I have been using Apple's Remote app for some time now, and for the most part, I love it.  Very handy.  

I have a laptop only though, so to use it, I have to hook my laptop up to the receiver.  This works fine.  My alternates are to host my laptop's library on the Xbox 360.  This works too, but the interface lacks pizazz.  Either way sounds fine.  My third working option right now also involves just plugging a hard drive into my 360.  
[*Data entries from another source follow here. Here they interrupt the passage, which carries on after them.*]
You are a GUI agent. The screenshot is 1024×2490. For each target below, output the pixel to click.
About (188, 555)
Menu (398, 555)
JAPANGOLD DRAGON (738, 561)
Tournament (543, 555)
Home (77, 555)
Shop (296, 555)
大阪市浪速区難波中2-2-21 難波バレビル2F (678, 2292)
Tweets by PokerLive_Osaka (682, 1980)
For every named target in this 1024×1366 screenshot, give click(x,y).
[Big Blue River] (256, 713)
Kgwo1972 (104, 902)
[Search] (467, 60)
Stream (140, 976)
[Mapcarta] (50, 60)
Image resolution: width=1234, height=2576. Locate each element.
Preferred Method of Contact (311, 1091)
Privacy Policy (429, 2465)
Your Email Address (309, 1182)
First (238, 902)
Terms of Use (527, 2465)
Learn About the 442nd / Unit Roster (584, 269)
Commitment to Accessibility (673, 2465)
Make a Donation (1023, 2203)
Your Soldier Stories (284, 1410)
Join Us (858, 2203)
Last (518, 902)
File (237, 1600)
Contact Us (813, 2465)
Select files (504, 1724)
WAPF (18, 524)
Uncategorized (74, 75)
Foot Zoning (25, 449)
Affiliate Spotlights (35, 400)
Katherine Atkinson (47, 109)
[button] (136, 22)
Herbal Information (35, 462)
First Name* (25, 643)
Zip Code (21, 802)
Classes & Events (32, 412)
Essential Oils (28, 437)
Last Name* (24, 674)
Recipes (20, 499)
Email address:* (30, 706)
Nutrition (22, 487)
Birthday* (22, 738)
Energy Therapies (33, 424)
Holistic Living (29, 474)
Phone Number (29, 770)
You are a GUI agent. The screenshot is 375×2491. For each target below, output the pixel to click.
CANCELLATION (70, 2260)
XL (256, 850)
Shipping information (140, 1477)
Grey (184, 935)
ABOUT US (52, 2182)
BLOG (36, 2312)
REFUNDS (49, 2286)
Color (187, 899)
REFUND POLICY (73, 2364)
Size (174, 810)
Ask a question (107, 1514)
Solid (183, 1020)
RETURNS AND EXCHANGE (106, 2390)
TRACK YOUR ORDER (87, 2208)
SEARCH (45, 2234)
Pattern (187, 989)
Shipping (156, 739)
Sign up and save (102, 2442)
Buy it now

What about the opposite of remote though?  Hook my iPod Touch up to my receiver, and control it from my laptop?  So remote in reverse.  Anybody done that?  Maybe hacked the remote app?  I know nothing about it, buy I have to believe that this isn't a one way street.


----------



## dougmcarthur (Jan 3, 2011)

The easiest way I've found to do what you're asking is to enable Veency on your iPod Touch/iPhone/iPad and then use a VNC client to log in and virtually control the device from any computer connected to the same network (over wi-fi). Unfortunately this requires a jailbroken device, so if you're not interested in jailbreaking, I don't know of another solution.

http://www.iphonehacks.com/2008/10/iphone-veency.html


----------



## adv12 (May 22, 2011)

Try Reverse Remote:

http://itunes.apple.com/us/app/reverse-remote/id438057551?mt=8&ls=1#


----------